▸ **Exercise details**
Retype exactly the lines from the one holding "Akceptuj wszystkie (73, 2509)" through the final line of the data, both included.
======== Extracted records ========
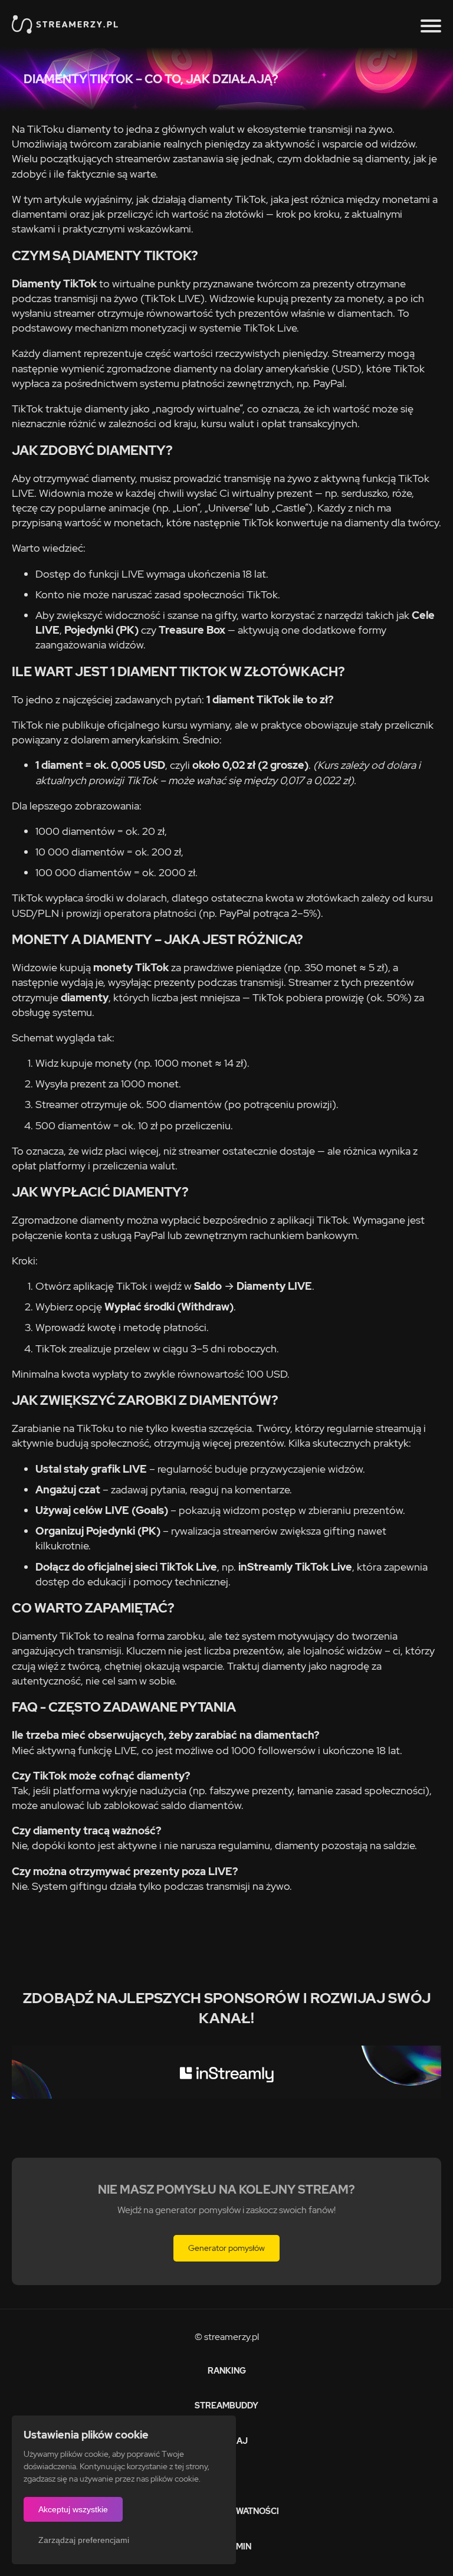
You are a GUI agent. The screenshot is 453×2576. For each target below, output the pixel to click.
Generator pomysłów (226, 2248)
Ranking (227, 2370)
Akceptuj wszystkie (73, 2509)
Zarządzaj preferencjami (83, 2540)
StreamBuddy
========
▸ **Result of the exercise**
Akceptuj wszystkie (73, 2509)
Zarządzaj preferencjami (83, 2540)
StreamBuddy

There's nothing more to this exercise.